The cryptographic algorithm, known as ARC4 (Alleged RC4), is a stream cipher that is widely used in various information security systems on computer networks (for example, SSL and TLS protocols, WEP and WPA wireless security algorithms). The original RC4 stream cipher was created by Ronald Rivest of RSA Security. For seven years, the cipher was a trade secret, and the exact description of the algorithm was provided only after the signing of a non-disclosure agreement, but in September 1994 its description was anonymously sent to the mailing list of Cypherpunks.
To avoid potential claims from the trademark owner, the cipher is sometimes referred to as ARC4, meaning to alleged RC4 (since RSA Security did not officially release the algorithm).

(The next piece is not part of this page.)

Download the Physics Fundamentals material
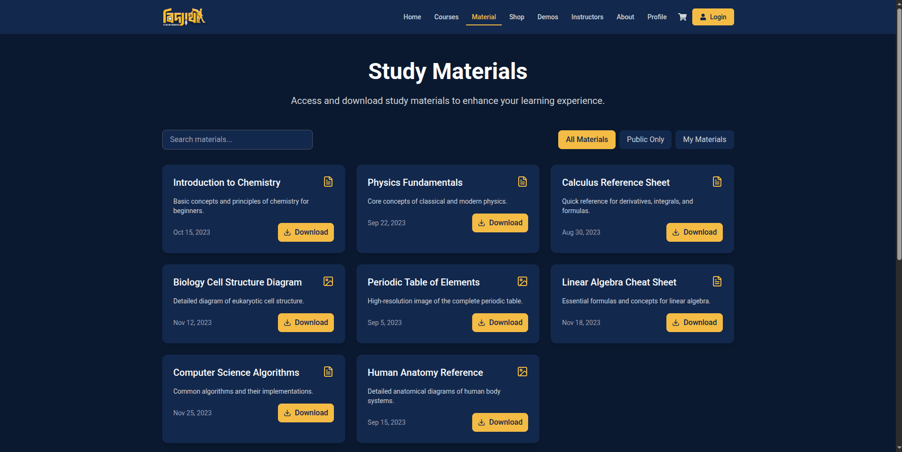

Despite the fact that this cipher is not recommended, ARC4 remains popular due to its simplicity of software implementation and high speed of operation. Another important advantage is the variable key length and the same amount of encrypted and original data.
The library contains the folowing namepsaces:
System.Security.Cryptography includes an implementation of the SymmetricAlgorithm and DeriveBytes base classes for the ARC4 algorithm.System.IO includes an implementation of a stream that contains encrypted data using ARC4 algorithm.

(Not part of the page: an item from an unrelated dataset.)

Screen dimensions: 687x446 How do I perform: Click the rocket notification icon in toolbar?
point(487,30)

There are two ways to use ARC4Lib in your own project:
- Copy the downloaded DLL file in a custom folder on your development folder. Create a project in Visual Studio IDE. In Solution Explorer, right-click on the References or Dependencies node and choose either Add Project Reference, then click the Browse button, select file ARC4Lib.dll to add, and then press OK.
- Copy the downloaded source project in a custom folder on your development folder. Create a solution in Visual Studio IDE. Add a ARC4Lib.csproj to a solution. In Solution Explorer, right-click on the References or Dependencies node and choose either Add Project Reference then click Projects, select file ARC4Lib.csproj to add, and then press OK. In this way, you can modify
ARC4Lib as you see fit.
To register the algorithm mapping names for the current application domain, try the following:
using System.Security.Cryptography;
ARC4.Register();
Example of Encryption and Decryption Data
using System.Security.Cryptography;
byte[] password = Encoding.UTF8.GetBytes("password");
byte[] data = Encoding.UTF8.GetBytes("secret");
byte[] encrypted, restored;
using (var arc4 = ARC4.Create(password)
{
using(var transform = arc4.CreateEncryptor())
{
encrypted = transform.TransformFinalBlock(data, 0, data.Length);
}
using(var transform = arc4.CreateDecryptor())
{
restored = transform.TransformFinalBlock(data, 0, data.Length);
}
}
Example of Using Cryptographic Stream
using System.Security.Cryptography;
string password = "password";
string data = "secret";
string restored;
using (var memory = new MemoryStream())
{
using (var stream = new ARC4Stream(memory, password))
{
using (var writer = new StreamWriter(stream))
{
writer.Write(data);
}
}
memory.Seek(0, SeekOrigin.Begin);
using (var stream = new ARC4Stream(memory, password))
{
using (var reader = new StreamReader(stream))
{
restored = reader.ReadToEnd();
}
}
}
Example of Forming a Key
using System.Security.Cryptography;
const int KEY_LENGTH = 64;
string password = "password";
byte[] key;
byte[] salt;
using (var deriveBytes = new ARC4DeriveBytes(password))
{
key = deriveBytes.GetBytes(KEY_LENGTH);
salt = deriveBytes.Salt;
}
The core of the stream cipher algorithm consists of a function - a pseudo-random bit (gamma) generator, which produces a key bit stream (key stream, gamma, pseudo-random bit sequence). Then it is used for encryption, combining them with the original data using bitwise XOR; decryption is performed in a similar way (since XOR with the given data is an involution).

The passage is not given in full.